EXERCISE
Below are records; the lines starting at the one with "Policies (970, 1219)" and ending at the one with "[Overleaf] (58, 25)" must be reproduced exactly, both included. Pictures must not appear.

ENTRIES PROVIDED
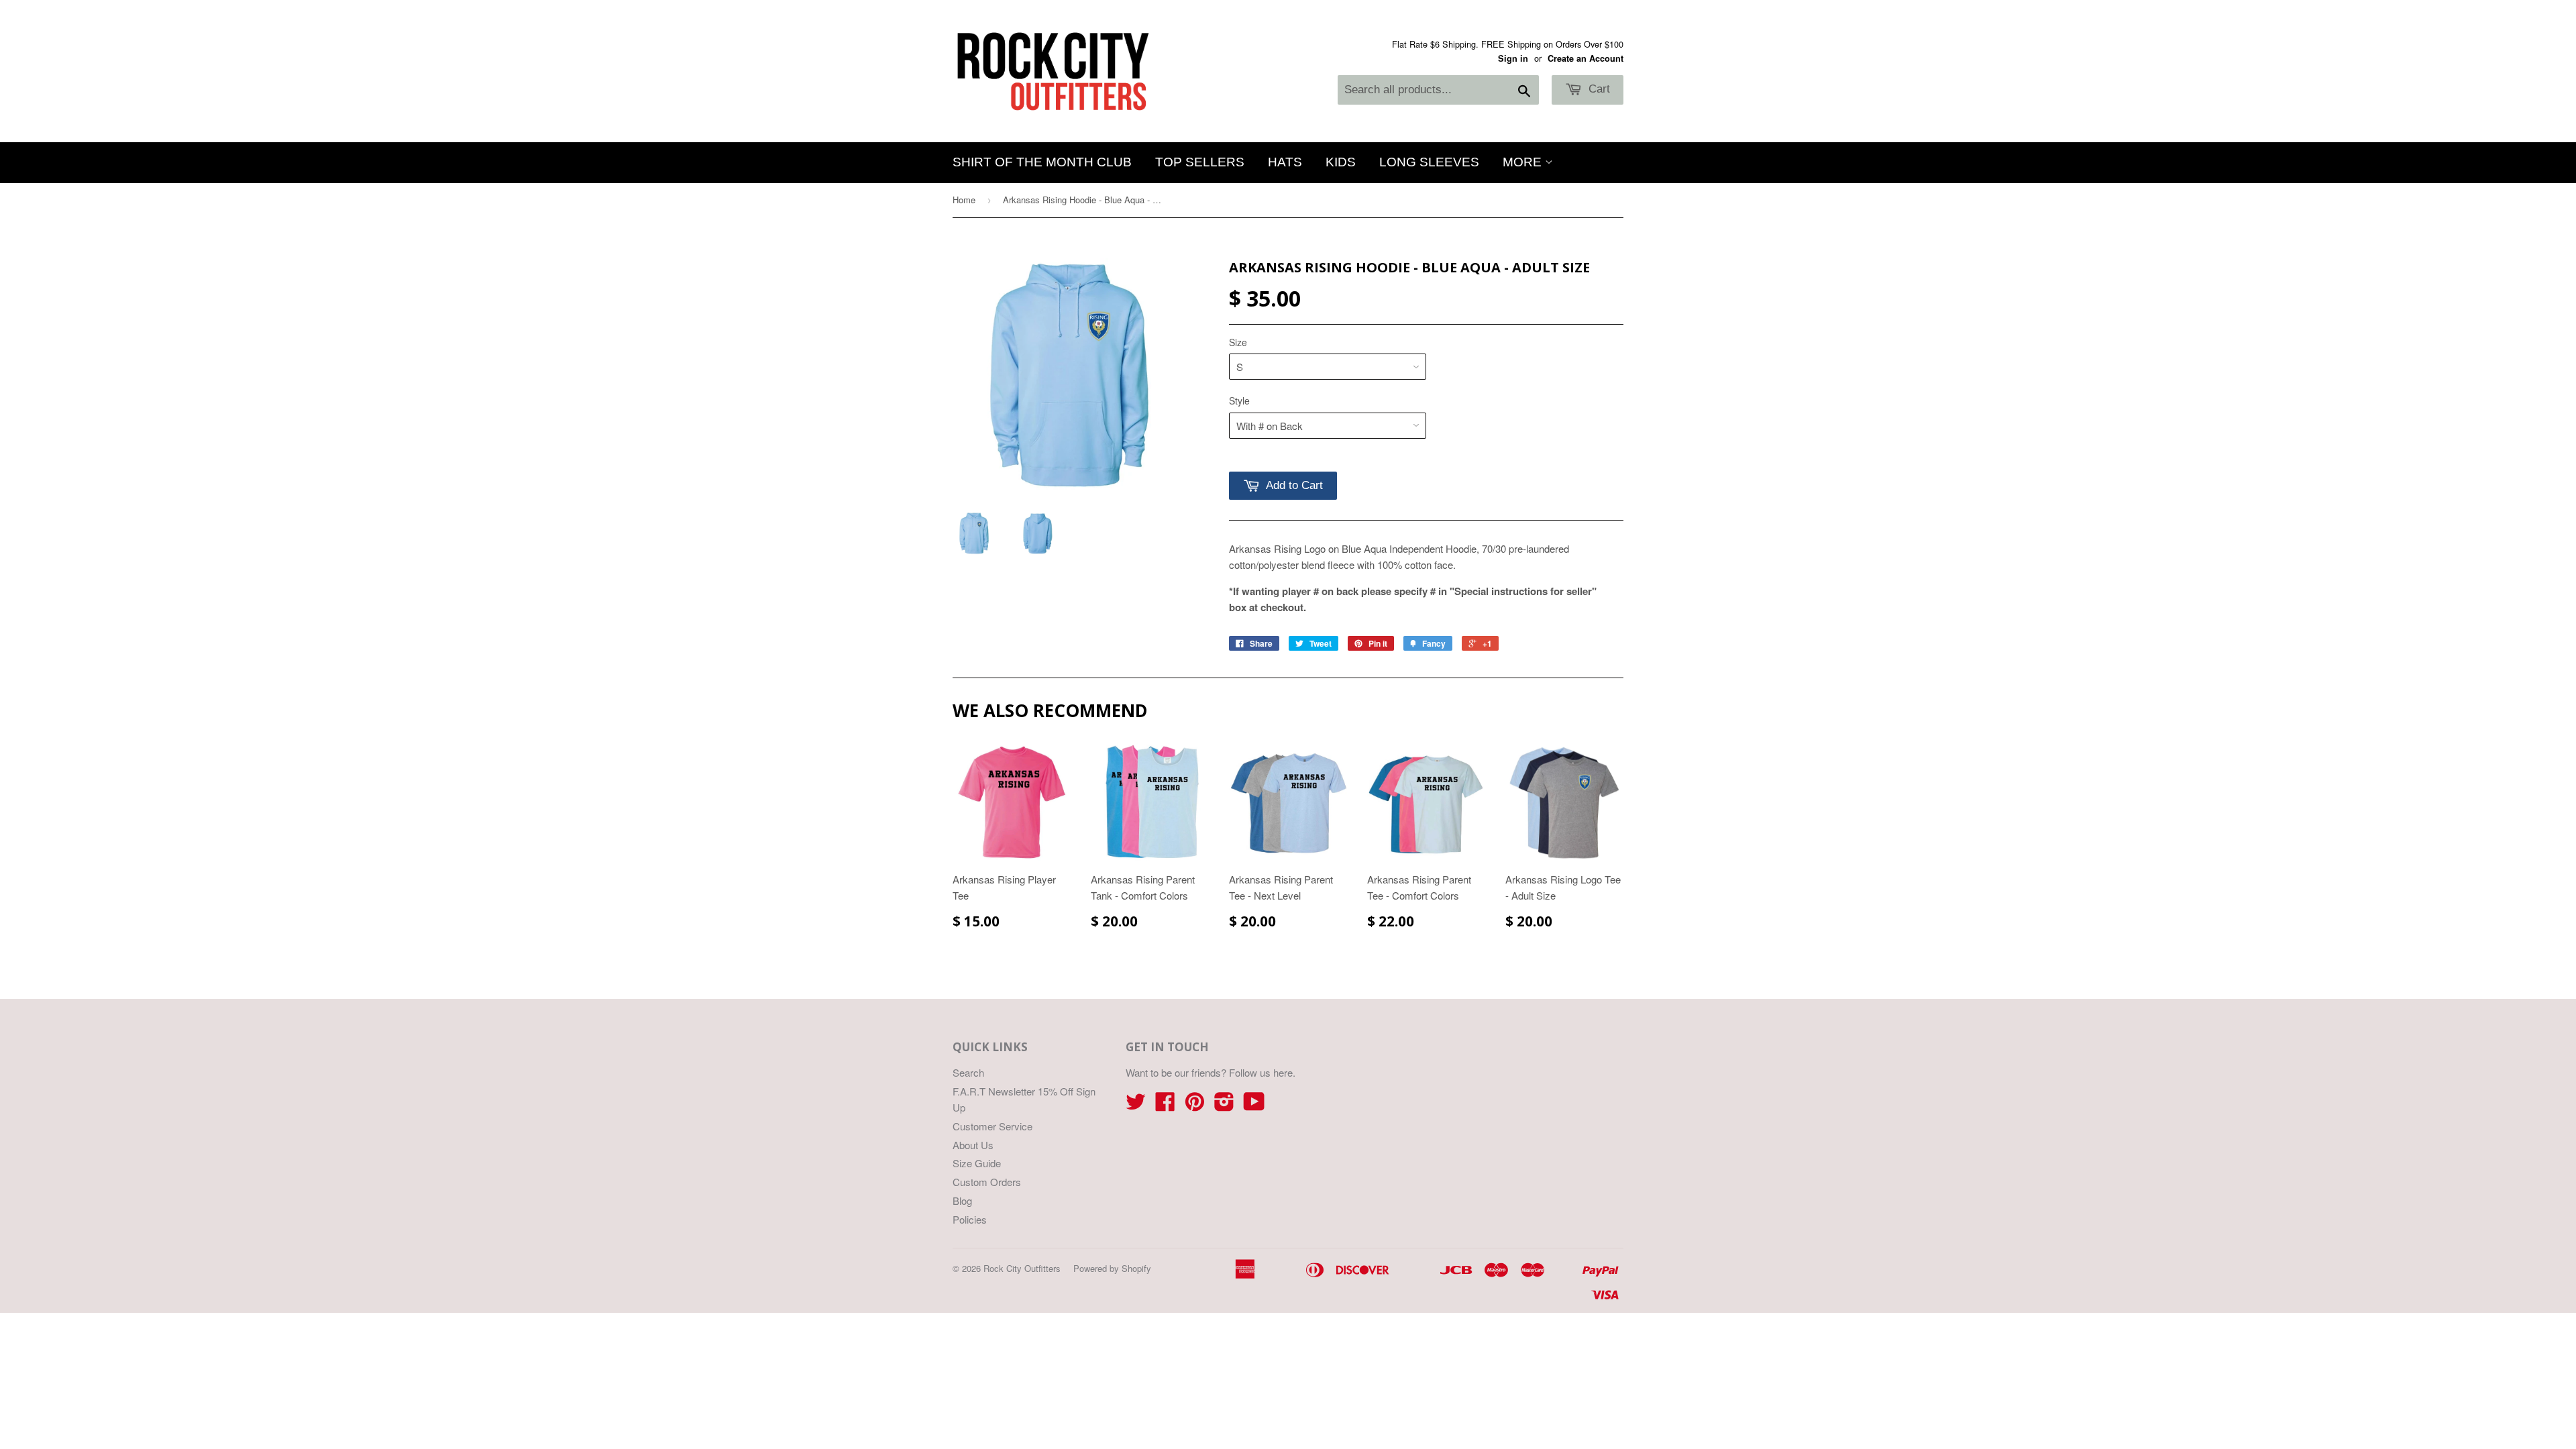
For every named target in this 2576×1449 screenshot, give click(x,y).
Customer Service (992, 1126)
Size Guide (977, 1163)
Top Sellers (1199, 162)
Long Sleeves (1429, 162)
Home (964, 199)
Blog (962, 1200)
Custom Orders (987, 1182)
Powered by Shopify (1112, 1268)
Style (1239, 400)
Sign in (1513, 58)
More (1524, 162)
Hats (1285, 162)
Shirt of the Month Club (1042, 162)
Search (968, 1072)
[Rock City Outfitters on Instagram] (1224, 1105)
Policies (970, 1219)
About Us (973, 1145)
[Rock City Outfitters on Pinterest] (1195, 1105)
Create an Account (1585, 58)
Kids (1341, 162)
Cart (1597, 89)
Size (1238, 342)
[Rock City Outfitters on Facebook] (1165, 1105)
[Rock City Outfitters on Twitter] (1136, 1105)
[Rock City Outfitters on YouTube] (1254, 1105)
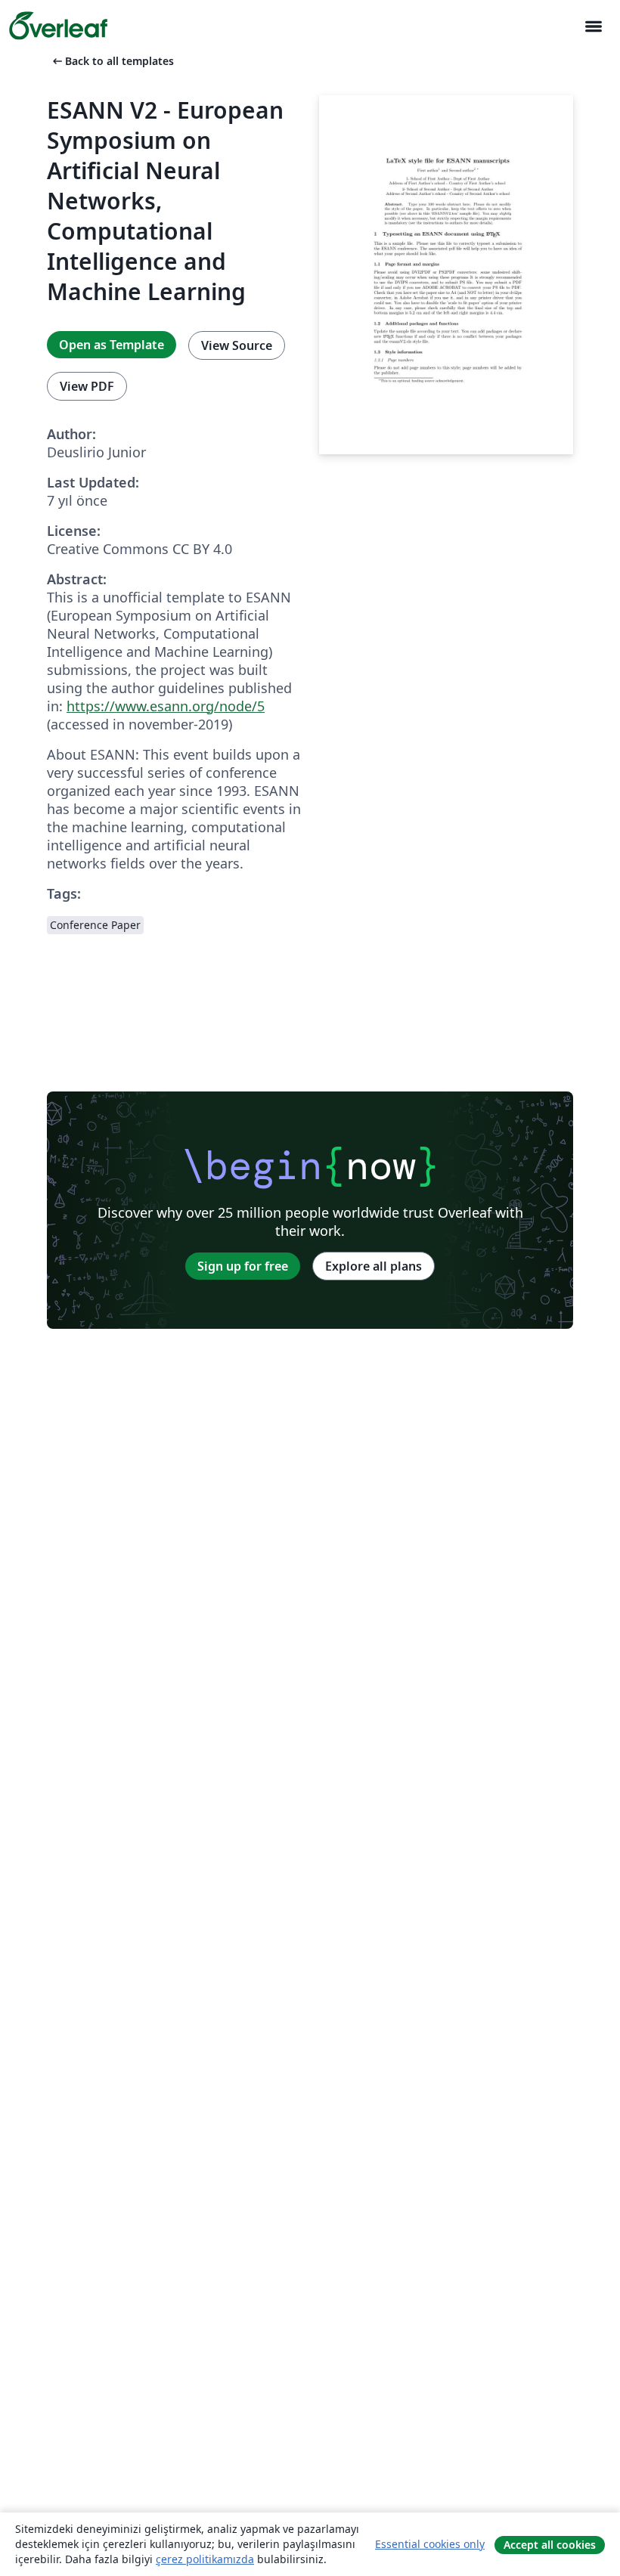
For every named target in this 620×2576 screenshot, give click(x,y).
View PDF (87, 386)
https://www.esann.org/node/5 (166, 706)
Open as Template (111, 344)
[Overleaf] (58, 25)
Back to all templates (112, 61)
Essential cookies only (430, 2544)
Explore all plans (373, 1266)
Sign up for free (242, 1266)
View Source (236, 345)
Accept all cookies (550, 2544)
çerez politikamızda (205, 2559)
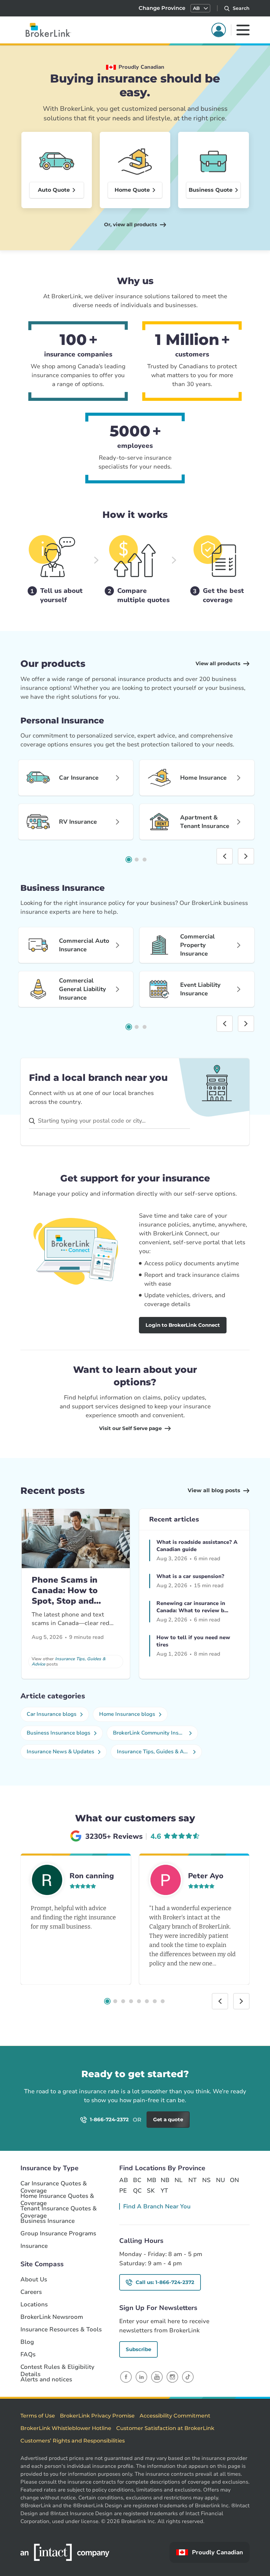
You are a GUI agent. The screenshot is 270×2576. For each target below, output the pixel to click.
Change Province (162, 8)
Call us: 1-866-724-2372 (165, 2282)
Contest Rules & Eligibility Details (57, 2367)
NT (192, 2180)
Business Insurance (47, 2221)
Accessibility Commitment (175, 2416)
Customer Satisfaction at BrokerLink (165, 2428)
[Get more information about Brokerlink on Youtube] (157, 2376)
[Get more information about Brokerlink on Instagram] (172, 2376)
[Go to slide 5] (139, 2001)
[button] (200, 8)
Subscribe (138, 2349)
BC (137, 2180)
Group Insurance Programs (58, 2233)
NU (220, 2180)
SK (151, 2190)
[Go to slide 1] (129, 860)
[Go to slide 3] (145, 860)
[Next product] (246, 856)
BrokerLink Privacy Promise (97, 2416)
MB (151, 2180)
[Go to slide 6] (147, 2001)
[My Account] (218, 30)
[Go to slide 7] (155, 2001)
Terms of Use (37, 2416)
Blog (27, 2342)
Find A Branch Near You (157, 2206)
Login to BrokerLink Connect (183, 1325)
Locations (34, 2304)
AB (123, 2180)
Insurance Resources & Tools (61, 2329)
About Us (33, 2279)
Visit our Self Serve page (130, 1428)
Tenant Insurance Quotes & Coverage (58, 2209)
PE (123, 2190)
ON (234, 2180)
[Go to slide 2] (137, 860)
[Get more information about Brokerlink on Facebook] (126, 2376)
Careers (31, 2292)
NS (206, 2180)
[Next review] (241, 2001)
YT (164, 2190)
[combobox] (109, 1121)
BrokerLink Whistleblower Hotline (65, 2428)
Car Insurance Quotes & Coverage (53, 2184)
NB (165, 2180)
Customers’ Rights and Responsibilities (72, 2441)
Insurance (34, 2246)
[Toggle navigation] (243, 30)
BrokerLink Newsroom (51, 2317)
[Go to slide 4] (131, 2001)
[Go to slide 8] (163, 2001)
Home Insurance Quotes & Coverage (57, 2196)
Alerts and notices (46, 2379)
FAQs (28, 2354)
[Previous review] (220, 2001)
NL (178, 2180)
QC (137, 2190)
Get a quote (228, 2083)
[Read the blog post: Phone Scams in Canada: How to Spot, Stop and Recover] (76, 1538)
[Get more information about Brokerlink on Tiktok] (188, 2376)
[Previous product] (224, 856)
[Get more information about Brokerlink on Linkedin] (141, 2376)
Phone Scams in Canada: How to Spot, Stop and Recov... (65, 1595)
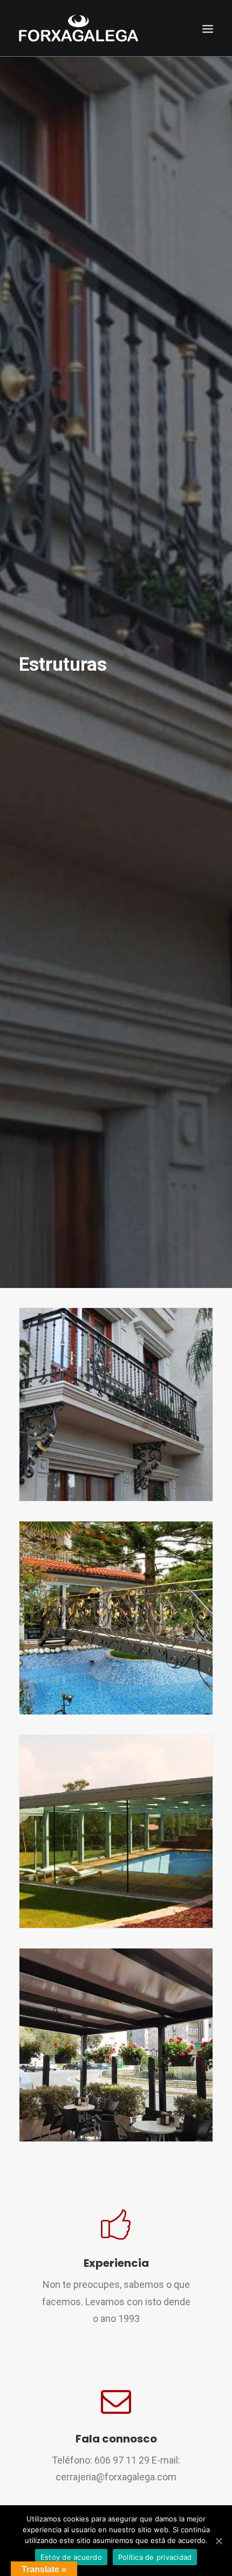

TASK SOLUTION
Policies (970, 1219)
About Us (973, 1145)
[Rock City Outfitters on Pinterest] (1195, 1105)
Create an Account (1585, 58)
Kids (1341, 162)
Cart (1597, 89)
Size (1238, 342)
[Rock City Outfitters on Facebook] (1165, 1105)
[Rock City Outfitters on Twitter] (1136, 1105)
[Rock City Outfitters on YouTube] (1254, 1105)
For every named target in this 620×2576 screenshot, give click(x,y).
View PDF (87, 386)
https://www.esann.org/node/5 (166, 706)
Open as Template (111, 344)
[Overleaf] (58, 25)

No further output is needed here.